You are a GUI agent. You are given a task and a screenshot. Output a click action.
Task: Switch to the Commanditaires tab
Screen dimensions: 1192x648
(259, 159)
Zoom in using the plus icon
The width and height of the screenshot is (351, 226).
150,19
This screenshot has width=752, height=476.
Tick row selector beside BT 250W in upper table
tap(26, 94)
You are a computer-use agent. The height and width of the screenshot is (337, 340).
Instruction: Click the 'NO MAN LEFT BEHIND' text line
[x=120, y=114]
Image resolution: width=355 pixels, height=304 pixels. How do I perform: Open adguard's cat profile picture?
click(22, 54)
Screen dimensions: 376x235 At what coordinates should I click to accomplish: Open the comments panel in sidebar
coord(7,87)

...

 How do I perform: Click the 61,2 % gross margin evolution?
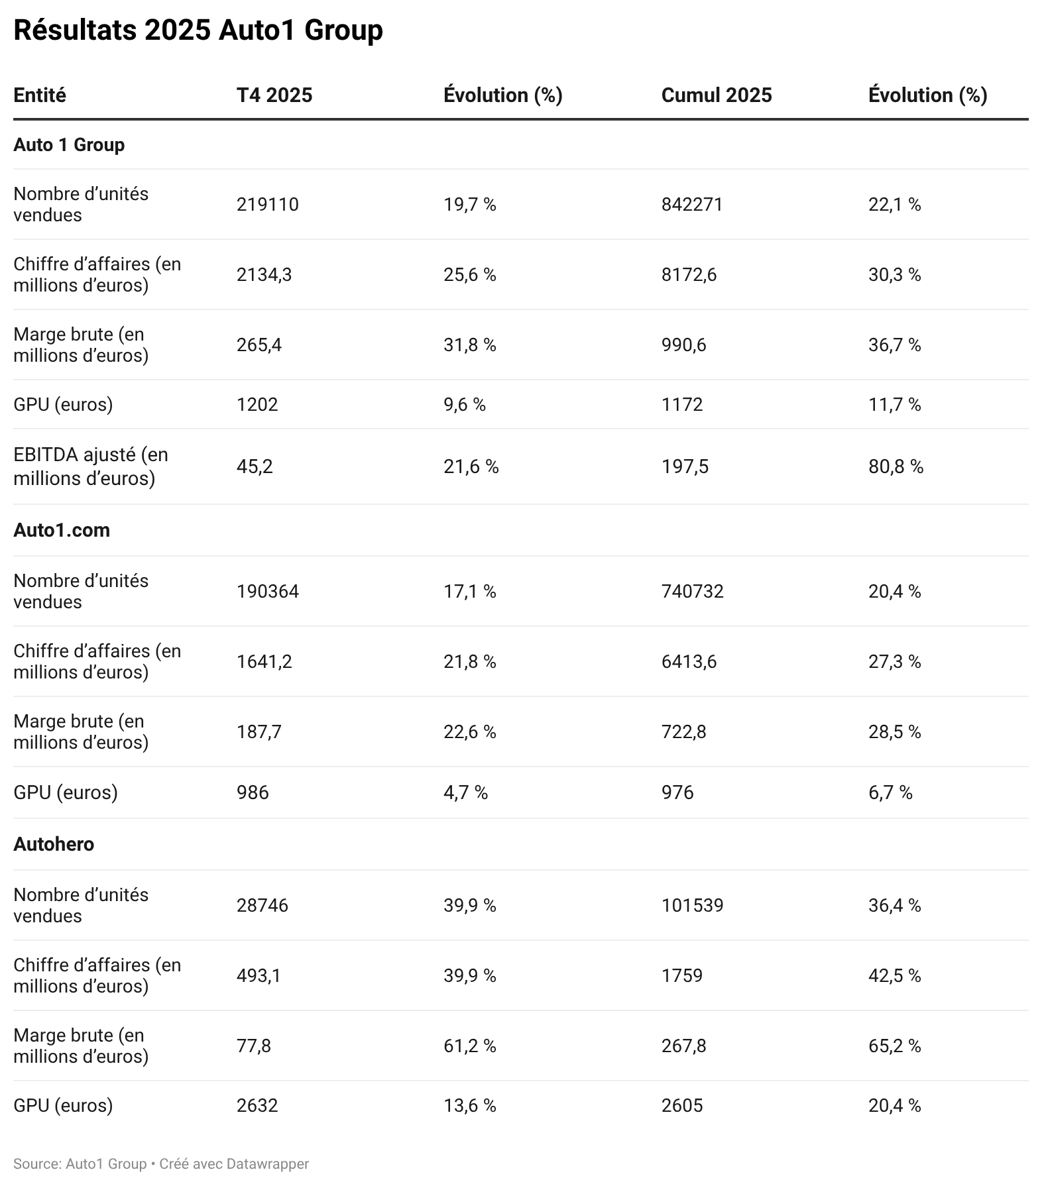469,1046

**Work task:**
Which lines of the data include the word "agent"? Copy each one.

**Response to the task:**
You are a GUI agent. You are given a task and a screenshot. Output a click action.
You are a computer-use agent. The height and width of the screenshot is (337, 340).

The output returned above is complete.